__SELECTED EXCERPT__:
= Beginning of Section =
In a new study from the University of Florida, Florida Hospital and the Obesity Action Coalition, researchers looked at the health data of 9 million Floridians and found that 37 percent of Floridians are considered obese. That is 10 percent higher than the national average, according to the Centers for Disease Control.
The research breaks down obesity rates among different ethnic groups and geographic regions in the state. The study found that African Americans and Hispanics both have a higher prevalence of obesity than caucasian populations, and men more than women.
Nearly two in five Floridians are considered obese.
Sundial spoke to one of the study's researchers and authors, Dr. Steven Smith, who explained how the researchers got the data for the study.
WLRN: Do we know why we find more obesity in black communities and in Hispanic communities?
Smith: Some of it has to do with just our ancestry and our genetics but there are also social and cultural issues, particularly food culture and poverty. Those are places where obesity really presents itself.
What is food culture? Is this just the attitude that we have toward food and how we're raised to think about food?
That's a big part of it. Our extended families, our nuclear families and the culture that we grow up in ... those food cultures follow us wherever we go and in our life. I would say also that are our neighborhoods and our schools that we go to create a food culture for us as well and our environment -- what foods in the grocery stores that are around us and what kind of festivals we go to. Food culture is broadly speaking all of those environmental determinants that contribute to what foods we select and how much we eat of those foods.
So what are the challenges of trying to communicate the value of healthy eating and exercise in communities when they have that food culture?
= End of Section =
__DATA SUPPLIED__:
= Beginning of Section =
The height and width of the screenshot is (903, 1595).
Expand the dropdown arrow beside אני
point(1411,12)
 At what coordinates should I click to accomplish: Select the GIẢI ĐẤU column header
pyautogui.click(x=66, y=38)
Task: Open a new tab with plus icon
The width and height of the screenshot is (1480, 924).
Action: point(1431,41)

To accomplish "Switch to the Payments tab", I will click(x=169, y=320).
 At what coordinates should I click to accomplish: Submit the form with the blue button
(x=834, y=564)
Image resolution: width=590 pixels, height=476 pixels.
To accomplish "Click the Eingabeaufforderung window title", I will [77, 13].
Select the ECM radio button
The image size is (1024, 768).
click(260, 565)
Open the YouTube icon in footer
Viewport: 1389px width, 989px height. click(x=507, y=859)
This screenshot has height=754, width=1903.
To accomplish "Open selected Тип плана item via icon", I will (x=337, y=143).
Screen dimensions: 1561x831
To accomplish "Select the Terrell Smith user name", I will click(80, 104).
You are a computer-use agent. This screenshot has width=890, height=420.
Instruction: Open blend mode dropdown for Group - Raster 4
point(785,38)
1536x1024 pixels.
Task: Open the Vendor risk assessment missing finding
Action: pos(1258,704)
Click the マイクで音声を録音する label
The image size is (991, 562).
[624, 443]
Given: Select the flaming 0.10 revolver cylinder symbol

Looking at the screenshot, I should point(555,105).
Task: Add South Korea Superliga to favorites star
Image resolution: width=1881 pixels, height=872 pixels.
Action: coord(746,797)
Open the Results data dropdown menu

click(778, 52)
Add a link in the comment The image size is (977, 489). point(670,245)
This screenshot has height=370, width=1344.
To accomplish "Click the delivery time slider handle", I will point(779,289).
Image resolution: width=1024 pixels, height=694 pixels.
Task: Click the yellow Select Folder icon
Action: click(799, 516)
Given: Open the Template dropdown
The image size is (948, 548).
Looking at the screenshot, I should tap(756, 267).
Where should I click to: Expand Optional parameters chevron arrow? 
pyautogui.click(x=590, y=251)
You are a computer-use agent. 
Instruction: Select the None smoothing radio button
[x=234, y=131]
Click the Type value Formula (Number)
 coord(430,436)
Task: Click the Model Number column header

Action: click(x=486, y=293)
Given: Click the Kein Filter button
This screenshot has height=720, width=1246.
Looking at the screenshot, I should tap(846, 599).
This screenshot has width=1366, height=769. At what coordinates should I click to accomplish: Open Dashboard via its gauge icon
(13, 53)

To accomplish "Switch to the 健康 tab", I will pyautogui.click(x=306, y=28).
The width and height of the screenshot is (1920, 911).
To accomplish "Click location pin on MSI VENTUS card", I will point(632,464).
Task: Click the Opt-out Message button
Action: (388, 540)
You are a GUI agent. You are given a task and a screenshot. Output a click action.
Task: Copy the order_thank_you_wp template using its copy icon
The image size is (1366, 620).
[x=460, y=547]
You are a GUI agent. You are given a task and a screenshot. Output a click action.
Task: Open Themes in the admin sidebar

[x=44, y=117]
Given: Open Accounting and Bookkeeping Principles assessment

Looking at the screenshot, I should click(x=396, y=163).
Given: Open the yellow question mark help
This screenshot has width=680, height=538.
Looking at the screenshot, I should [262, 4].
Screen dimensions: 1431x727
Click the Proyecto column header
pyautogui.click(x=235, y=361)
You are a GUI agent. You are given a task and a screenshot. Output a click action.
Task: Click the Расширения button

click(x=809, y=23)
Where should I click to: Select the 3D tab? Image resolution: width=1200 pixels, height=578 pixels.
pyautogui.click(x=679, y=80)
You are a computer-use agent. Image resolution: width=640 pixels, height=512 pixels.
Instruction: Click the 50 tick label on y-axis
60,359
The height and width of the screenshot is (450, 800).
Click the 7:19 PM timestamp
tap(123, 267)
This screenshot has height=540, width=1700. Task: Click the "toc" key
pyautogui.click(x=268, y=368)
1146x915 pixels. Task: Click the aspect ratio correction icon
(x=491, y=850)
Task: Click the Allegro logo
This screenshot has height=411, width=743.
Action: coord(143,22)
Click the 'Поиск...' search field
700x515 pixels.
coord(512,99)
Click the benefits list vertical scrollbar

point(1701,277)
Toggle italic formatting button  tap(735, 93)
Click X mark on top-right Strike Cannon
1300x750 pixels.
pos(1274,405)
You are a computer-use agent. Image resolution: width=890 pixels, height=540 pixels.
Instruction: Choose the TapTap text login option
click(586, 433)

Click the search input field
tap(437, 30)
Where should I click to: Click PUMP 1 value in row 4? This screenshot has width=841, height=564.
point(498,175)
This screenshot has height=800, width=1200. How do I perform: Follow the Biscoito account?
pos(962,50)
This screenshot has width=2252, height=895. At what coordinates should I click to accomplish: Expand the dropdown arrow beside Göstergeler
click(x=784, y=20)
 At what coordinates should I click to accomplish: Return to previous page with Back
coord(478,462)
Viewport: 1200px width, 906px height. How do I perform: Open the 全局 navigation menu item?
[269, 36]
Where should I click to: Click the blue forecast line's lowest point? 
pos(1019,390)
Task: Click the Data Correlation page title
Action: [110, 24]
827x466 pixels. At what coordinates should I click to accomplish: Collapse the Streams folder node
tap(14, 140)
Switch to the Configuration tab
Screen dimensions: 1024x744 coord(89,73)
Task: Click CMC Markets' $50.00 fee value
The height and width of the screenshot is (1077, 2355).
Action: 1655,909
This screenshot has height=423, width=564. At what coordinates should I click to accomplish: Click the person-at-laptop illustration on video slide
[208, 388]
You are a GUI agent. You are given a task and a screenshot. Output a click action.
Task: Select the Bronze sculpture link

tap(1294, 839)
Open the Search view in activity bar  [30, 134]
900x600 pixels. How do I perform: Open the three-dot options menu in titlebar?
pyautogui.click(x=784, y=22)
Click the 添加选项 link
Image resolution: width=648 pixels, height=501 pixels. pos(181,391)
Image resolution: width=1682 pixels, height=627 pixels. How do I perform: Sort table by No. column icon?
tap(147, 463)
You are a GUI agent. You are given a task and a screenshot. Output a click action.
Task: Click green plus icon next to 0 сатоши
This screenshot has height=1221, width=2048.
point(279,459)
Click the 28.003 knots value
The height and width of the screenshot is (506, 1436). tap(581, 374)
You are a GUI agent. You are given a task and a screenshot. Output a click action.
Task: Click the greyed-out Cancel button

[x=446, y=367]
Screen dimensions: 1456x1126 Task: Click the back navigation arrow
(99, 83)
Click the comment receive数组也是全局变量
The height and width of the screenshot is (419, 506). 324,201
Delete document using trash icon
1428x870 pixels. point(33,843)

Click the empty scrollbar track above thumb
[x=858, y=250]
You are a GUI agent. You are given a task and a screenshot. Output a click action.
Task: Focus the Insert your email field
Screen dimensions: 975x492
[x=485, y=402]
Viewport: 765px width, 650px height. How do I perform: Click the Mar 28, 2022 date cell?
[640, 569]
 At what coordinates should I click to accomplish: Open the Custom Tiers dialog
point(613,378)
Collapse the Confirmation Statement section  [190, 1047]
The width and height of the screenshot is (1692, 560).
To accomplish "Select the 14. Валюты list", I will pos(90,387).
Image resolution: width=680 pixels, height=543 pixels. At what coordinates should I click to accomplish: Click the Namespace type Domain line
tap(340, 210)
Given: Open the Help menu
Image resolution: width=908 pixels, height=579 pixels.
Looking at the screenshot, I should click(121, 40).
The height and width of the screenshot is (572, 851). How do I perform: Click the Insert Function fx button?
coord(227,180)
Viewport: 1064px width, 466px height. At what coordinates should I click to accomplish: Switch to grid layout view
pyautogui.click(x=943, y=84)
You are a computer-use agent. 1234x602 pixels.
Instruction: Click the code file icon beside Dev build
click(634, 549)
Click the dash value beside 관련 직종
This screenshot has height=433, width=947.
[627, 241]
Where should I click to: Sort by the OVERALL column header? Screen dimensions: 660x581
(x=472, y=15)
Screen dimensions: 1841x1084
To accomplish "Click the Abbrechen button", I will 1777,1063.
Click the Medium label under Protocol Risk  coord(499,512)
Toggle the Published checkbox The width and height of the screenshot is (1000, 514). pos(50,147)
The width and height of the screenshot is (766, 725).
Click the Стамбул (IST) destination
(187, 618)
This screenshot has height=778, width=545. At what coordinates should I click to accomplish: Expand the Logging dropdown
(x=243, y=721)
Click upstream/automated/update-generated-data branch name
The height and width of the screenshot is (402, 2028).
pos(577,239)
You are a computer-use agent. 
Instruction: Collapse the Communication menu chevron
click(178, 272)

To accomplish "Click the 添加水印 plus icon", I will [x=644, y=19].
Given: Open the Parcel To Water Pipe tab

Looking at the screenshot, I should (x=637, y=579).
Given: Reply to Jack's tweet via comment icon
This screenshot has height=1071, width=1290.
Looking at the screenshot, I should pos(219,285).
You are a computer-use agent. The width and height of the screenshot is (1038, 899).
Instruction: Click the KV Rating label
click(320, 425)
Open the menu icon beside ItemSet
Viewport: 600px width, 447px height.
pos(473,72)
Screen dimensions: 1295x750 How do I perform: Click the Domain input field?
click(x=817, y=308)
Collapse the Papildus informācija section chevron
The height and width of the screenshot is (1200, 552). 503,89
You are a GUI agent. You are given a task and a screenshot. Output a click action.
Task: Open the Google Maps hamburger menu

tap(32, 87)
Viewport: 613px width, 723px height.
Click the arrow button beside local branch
= End of Section =
__ACTIVITIES__:
**1)** Answer these from the article on obesity in Florida:
(a) How many Floridians' health data did the researchers look at?
(b) Which two groups does the study say have a higher prevalence of obesity than caucasian populations?
(c) Which of the study's researchers and authors did Sundial speak to?
**2)** Continue the article on obesity in Florida from the last question it poses.

__RESULTS FOR EACH TASK__:
**1)**
(a) 9 million.
(b) African Americans and Hispanics.
(c) Dr. Steven Smith.

**2)**
I think there's challenges and there's opportunity here. We grow up with some of these foods and we understand them, they understand us, we learn to love them. But we can begin to educate folks on what it means to have some of that maybe less healthy food but to make sure that we have colorful plates with other things on there. And I think that's the real key for us.
What's the correlation between education and obesity?
It's actually pretty strong. One of the major determinants of your overall health is the zip code that you live in and progressing through the educational system actually reduces the risk for developing obesity and diabetes. Part of that again is the environment that we live in. Part of it is simply education around what healthy food choices are and part of it's being able to afford those healthy food choices.
When we look at the geography of Florida we find more obesity in the northern part of the state than the southern part of the state. Is that accurate?
The obesity rates in some counties in the northern part of the state are 40 to 45 percent and that's not trivial when almost half of your population has a problem with obesity. The health impacts are huge: cardiovascular disease and developmental diabetes. But there's an economic factor here, too. Persons who have obesity are more likely to consume health care and spend money on health care particularly for some of these chronic diseases. It's not just a cosmetic issue here. This is a real economic and healthcare issue for the entire state but again particularly in the North.